═══ Provided material ═══

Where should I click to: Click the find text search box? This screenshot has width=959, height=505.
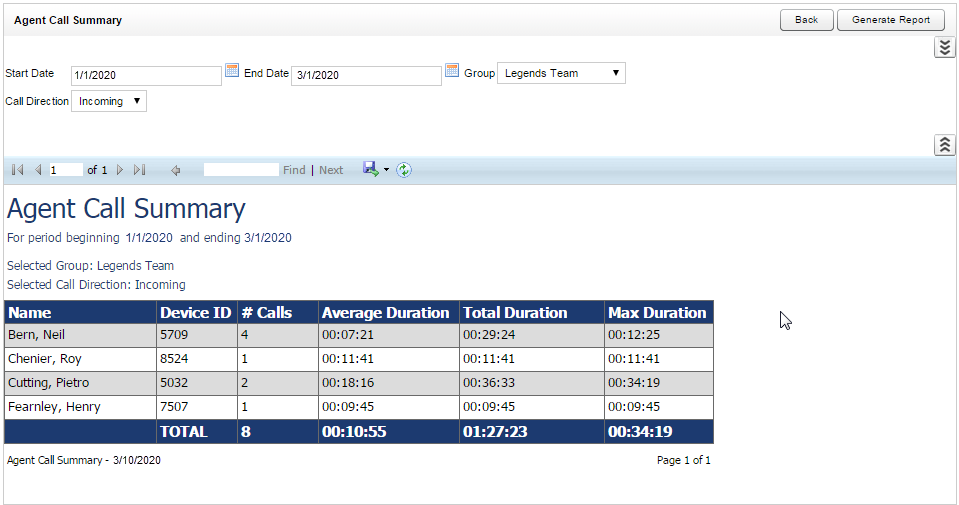(241, 170)
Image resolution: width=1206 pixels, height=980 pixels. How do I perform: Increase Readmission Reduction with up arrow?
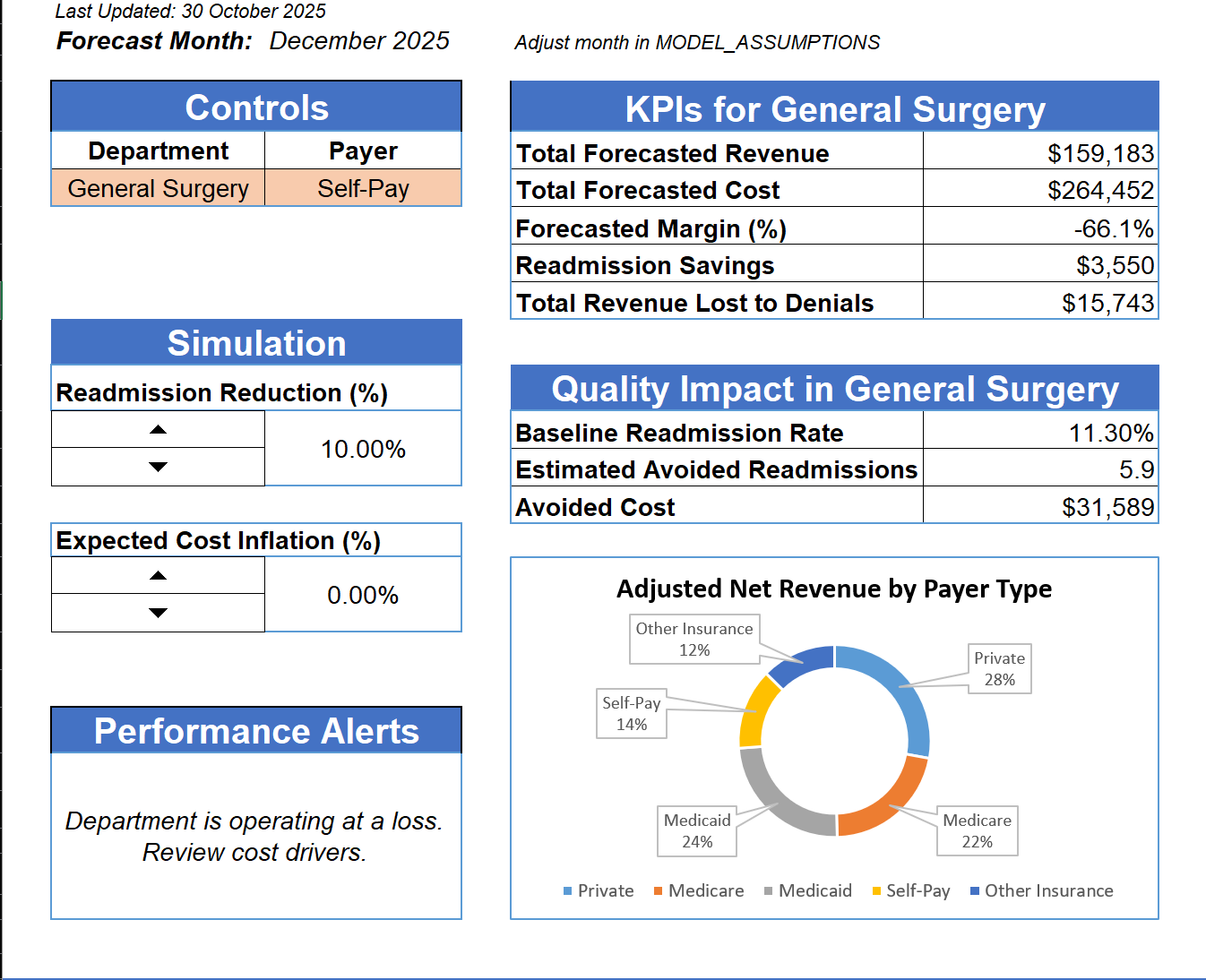coord(159,430)
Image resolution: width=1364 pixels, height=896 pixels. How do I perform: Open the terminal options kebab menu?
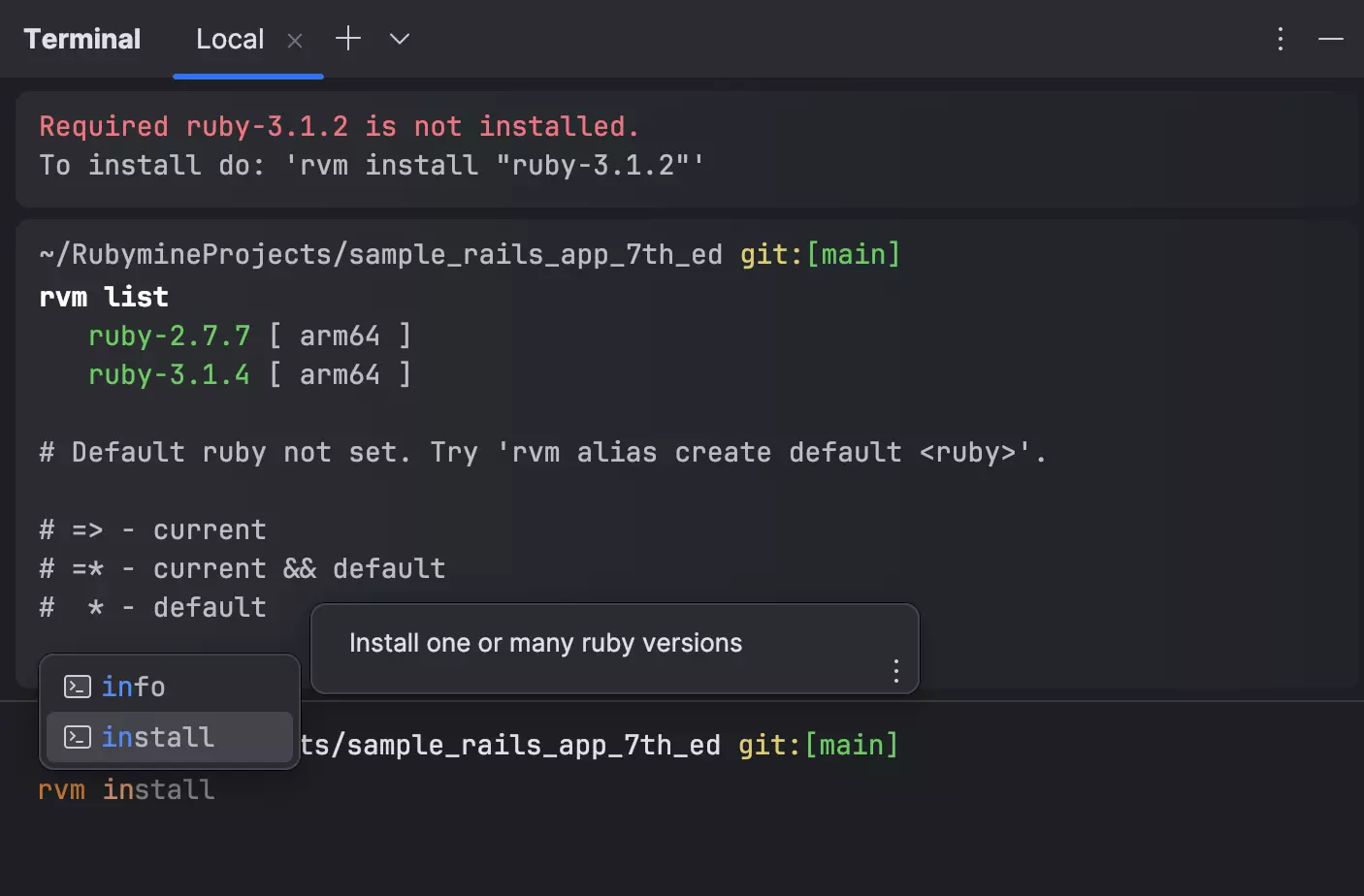point(1281,39)
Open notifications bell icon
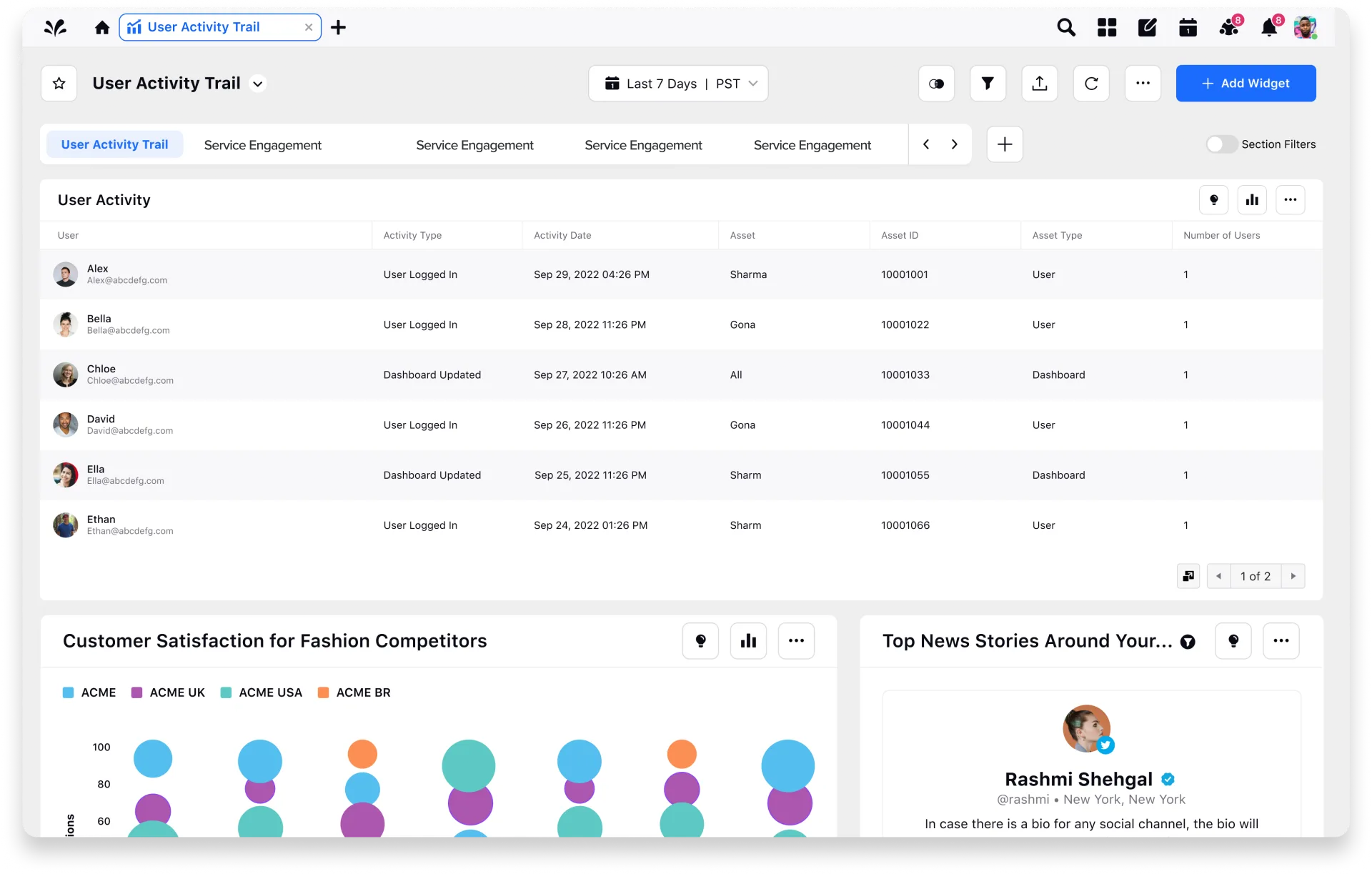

═══

* **Aim**
In the lines above, replace every "How do I perform" with "What should I do to", leave all other wording unchanged, and omit the pictures from your answer.

* **Response to the task**
Where should I click to: Click the find text search box? This screenshot has width=959, height=505.
(241, 170)
Image resolution: width=1206 pixels, height=980 pixels. What should I do to: Increase Readmission Reduction with up arrow?
coord(159,430)
Image resolution: width=1364 pixels, height=896 pixels. What should I do to: Open the terminal options kebab menu?
point(1281,39)
Open notifications bell icon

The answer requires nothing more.